Automakers missing the mark with minivans
Published 12:55 pm Friday, March 2, 2018
Honda’s latest Odyssey minivan is a fine vehicle, I’m sure, but the company’s engineers apparently have forgotten that the best thing about a minivan is that the driver can stay as far away as possible from the kids.
Honda has made it easier for drivers to see what the tots are up to, and if necessary to speak to them.
But we drivers don’t want to know what our wee passengers are doing back there. We’ll find out anyway when we get wherever it is we’re going, and we won’t be happy.

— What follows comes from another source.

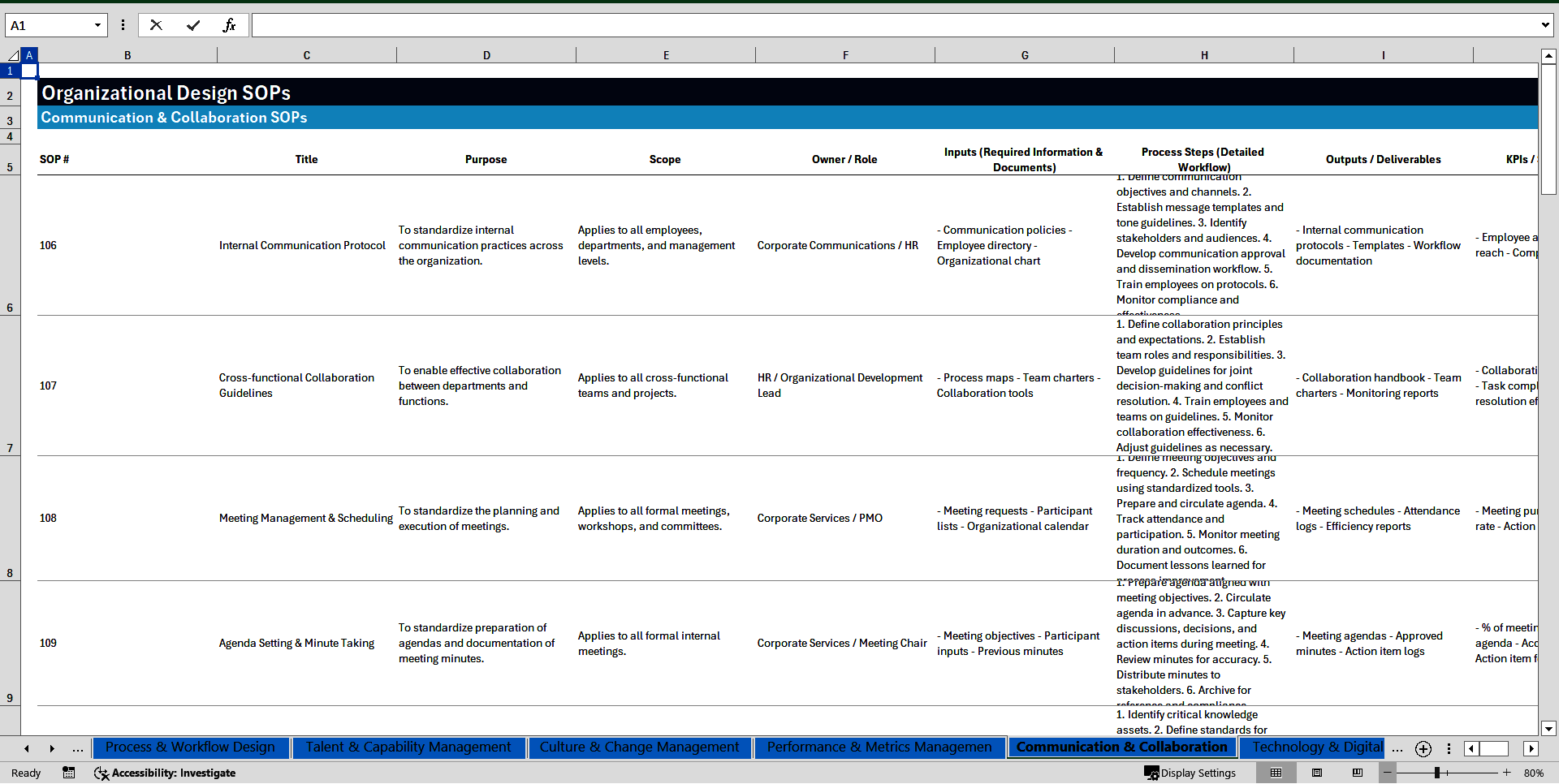Show hidden sheet tabs via left ellipsis
The height and width of the screenshot is (784, 1559).
pos(78,748)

But at least we won’t have ruined the journey by worrying about how much it’s going to cost to shampoo the upholstery.
And we certainly don’t want to talk to our most distant, and diminutive, riders, and for the simple reason that they might respond.
Which can lead to many things, most of which involve a drive-through window or a bathroom masquerading as a hazmat site, and none of which will make the trip shorter or less stressful.
I have great admiration for the people who design and build cars.
Indeed I am awestruck that they can construct vehicles that do precisely what they’re supposed to do, in all weathers (except when snowflakes fall in Portland) and despite being driven on occasion by people who shouldn’t be allowed to operate a coffeemaker absent supervision.
Besides which cars can go 100,000 miles without needing a tuneup.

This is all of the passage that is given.